Predictors of Nonadherence in Multiple Sclerosis

Bret S. Stetka, MD


April 22, 2016

Editor's Note:
While on-site at the 2016 American Academy of Neurology Annual Meeting, Medscape spoke with Kyla McKay, a doctoral candidate in experimental medicine at the University of British Columbia, about her study looking at predicators of nonadherence in patients with multiple sclerosis (MS).[1]

Medscape: Can you give us some background on your study?

Kyla McKay: We were interested in exploring adherence rates to disease-modifying therapies in MS. We were specifically curious about what factors might be predictive of nonadherence to treatment. There are negative consequences to not adhering to drugs; studies have shown increased rates of hospitalization and relapse rates in MS as a result of nonadherence.

We set out using a large cross-Canada cohort of patients, 949 patients who we queried over 2 years at their annual clinic visits. We collected clinical and demographic information as well as data from self-reported questionnaires. We asked them about their symptoms of mental health, such as anxiety and depression, quality of life, alcohol dependence, cigarette smoking, etc. We also asked them if they were on an injectable disease-modifying therapy, and if so, how many doses they missed in the past 30 days.

Medscape: And what did you find?

Ms McKay: We found that over the full study period, about 22% of the 485 patients who were on a disease-modifying therapy were not adherent to their medication, which is fairly sizable. That's using the definition of adherence whereby anyone who took less than 80% of their injections was considered nonadherent within that month. We also did a supplementary analysis in which we looked at any missed doses as a definition of nonadherence. When we explored it this way, about 50% of people were considered not adherent.

In terms of characteristics that were associated with significantly increased odds of nonadherence, we didn't find any influence of age or sex. But those who had a longer disease duration were less likely to take their medications. Also, those with a low EDSS (Expanded Disability Status Scale) score or a milder disability status were less likely to be adherent.

Differences in disease-modifying therapy characteristics were also seen, which is probably related to the different dosing schedules. For example, glatiramer acetate is a daily injection, so in order to be considered nonadherent using our definition, a person would have to miss more than six doses in a month. Not a lot of people were missing that many doses.

When you look at glatiramer acetate adherence, patients appear to adhere to it better than to the interferons, but this is largely related to our definition of adherence. When we explored the same question using "any missed doses" as the definition of nonadherence, we found the opposite results. People appeared to be adhering better to the interferons relative to glatiramer acetate. Readers should be cognizant of this when they're interpreting the adherence literature.

Medscape: How did alcohol dependence influence adherence?

Ms McKay: Those with alcohol dependence were twice as likely to be nonadherent, which is a particular concern given the broader negative effects of alcohol use

Medscape: And how about cognitive difficulties?

Ms McKay: We used a very subjective measure of cognitive difficulties. This was part of the Health Utilities Index, which contains a cognition component and asks about forgetfulness and everyday problem-solving.
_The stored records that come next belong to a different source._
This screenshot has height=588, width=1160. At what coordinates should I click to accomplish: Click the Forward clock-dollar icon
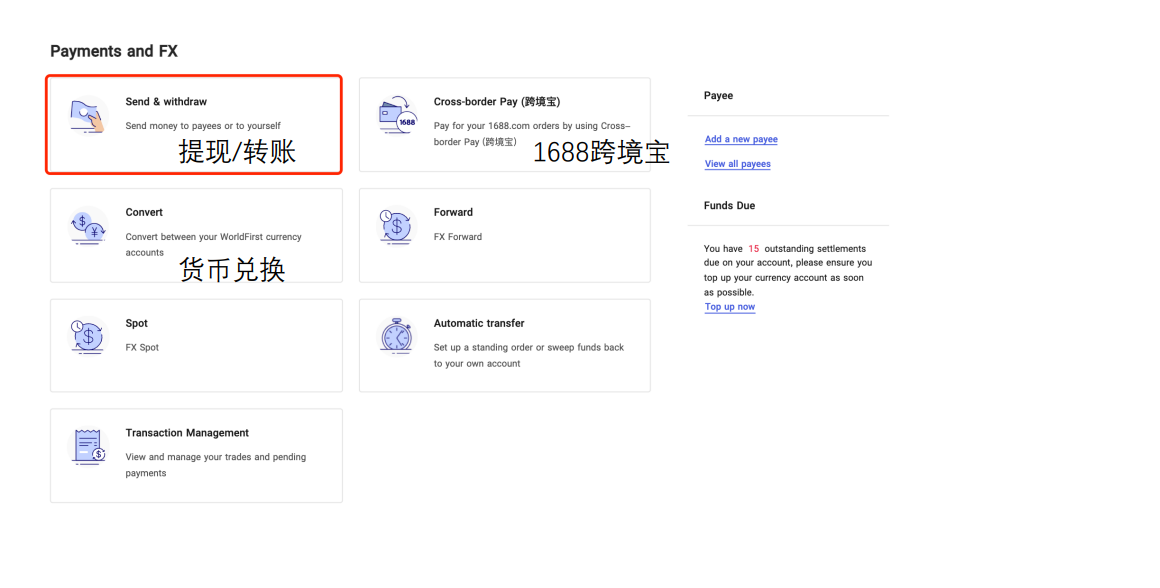point(397,226)
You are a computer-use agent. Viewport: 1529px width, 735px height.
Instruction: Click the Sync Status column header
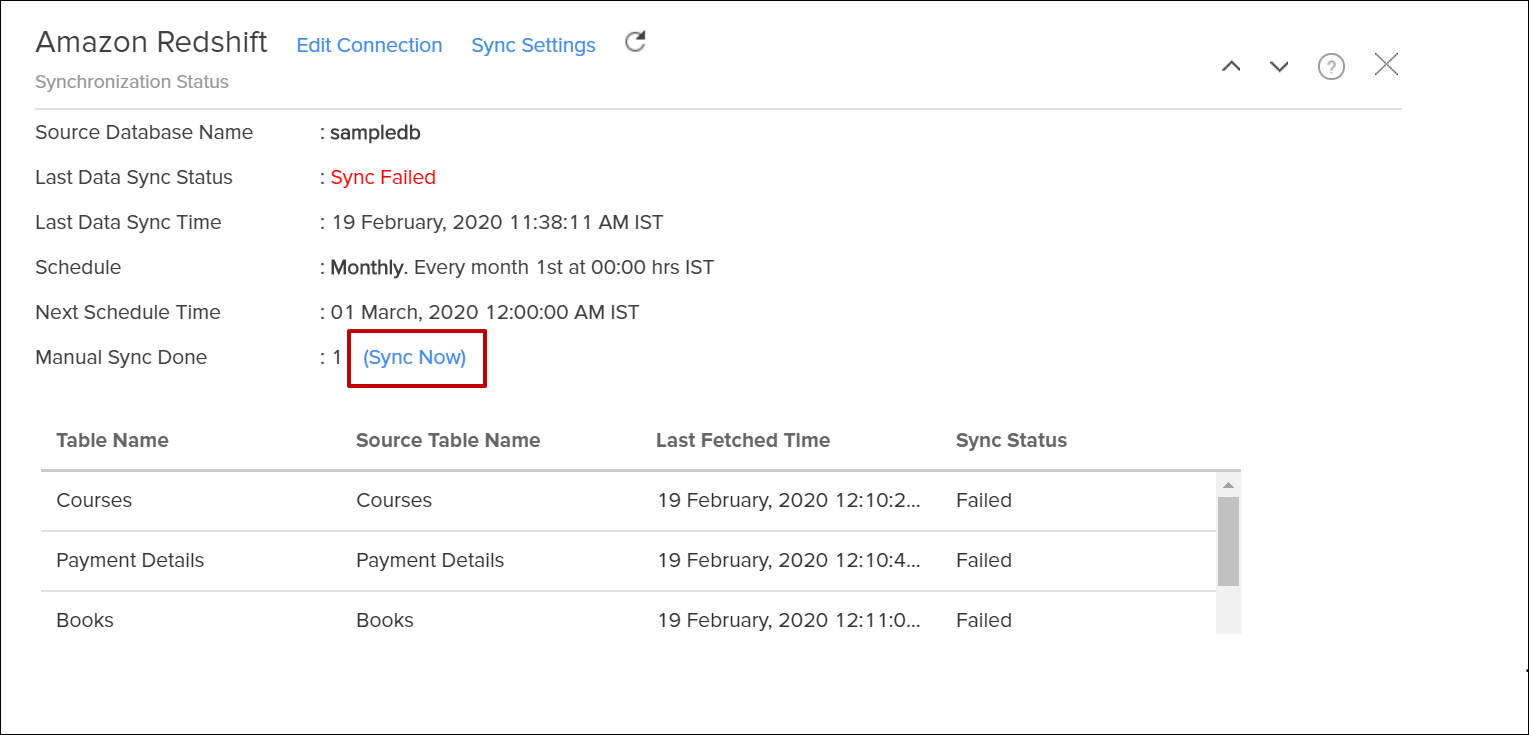tap(1011, 440)
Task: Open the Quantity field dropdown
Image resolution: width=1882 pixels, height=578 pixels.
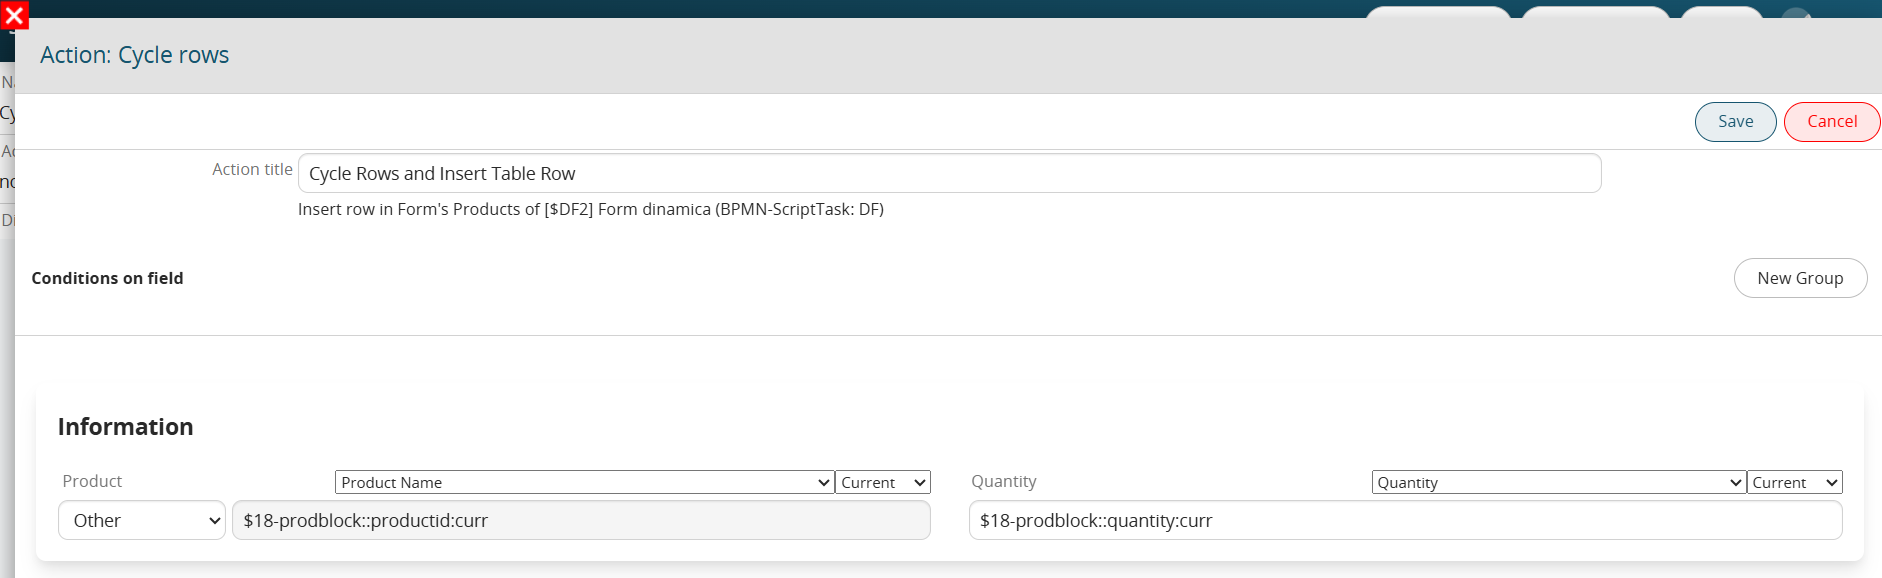Action: coord(1559,482)
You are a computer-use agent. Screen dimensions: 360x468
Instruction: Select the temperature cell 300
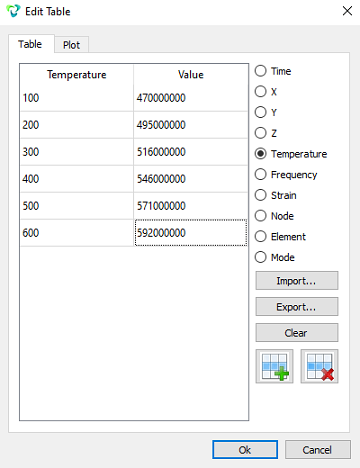tap(77, 152)
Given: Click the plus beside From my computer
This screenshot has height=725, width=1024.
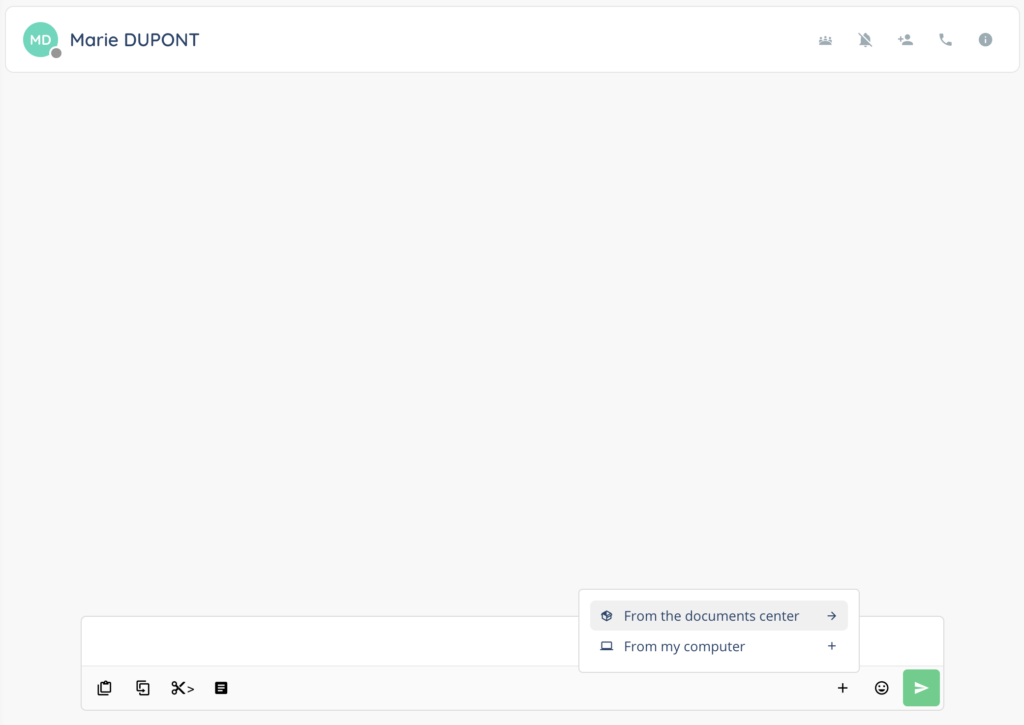Looking at the screenshot, I should coord(831,647).
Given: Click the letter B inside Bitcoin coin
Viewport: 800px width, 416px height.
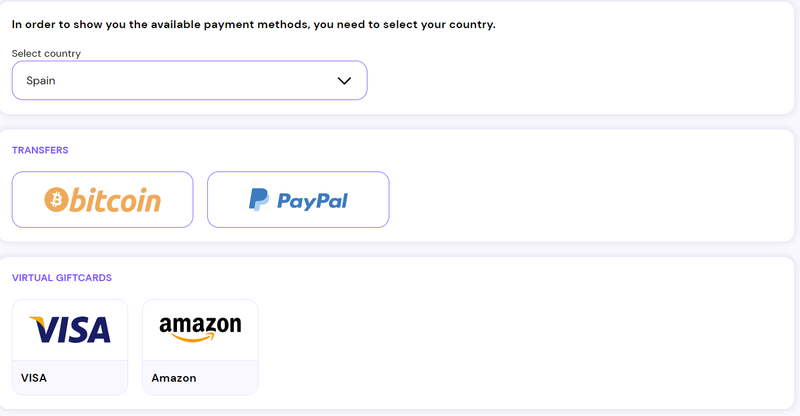Looking at the screenshot, I should [x=57, y=199].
These were people who self-identified as having cognitive difficulties, and we found higher odds of nonadherence among them.

Other research has shown that an important factor in nonadherence in MS is simply forgetting to take your medications, which is probably what we saw as well.

Medscape: What are the clinical implications of your findings?

Ms McKay: I think that these observational studies are an important addition to our understanding of drugs and how people take them. A lot of our understanding of these medications comes from the original clinical trials, but the reality is that these clinical trial patients are probably adhering better, and they're followed for a relatively short period of time. We found that it can be quite difficult for patients to adhere to their medications over a long period of time.

Perhaps doctors can make a point to check in with their patients by asking, "How many doses did you miss in the past 30 days?" A study came out recently that showed that this question is predictive of longer-term adherence. It's a really simple question you can ask your patients.

If they're not adherent, you can talk to them about nonadherence factors like alcohol dependence or cognition. They can also bring up the possibility of switching therapies. If a daily injection is too much for them, maybe consider an injectable with a less frequent dosing schedule or an oral therapy. These are conversations that can potentially be introduced into the doctor-patient relationship.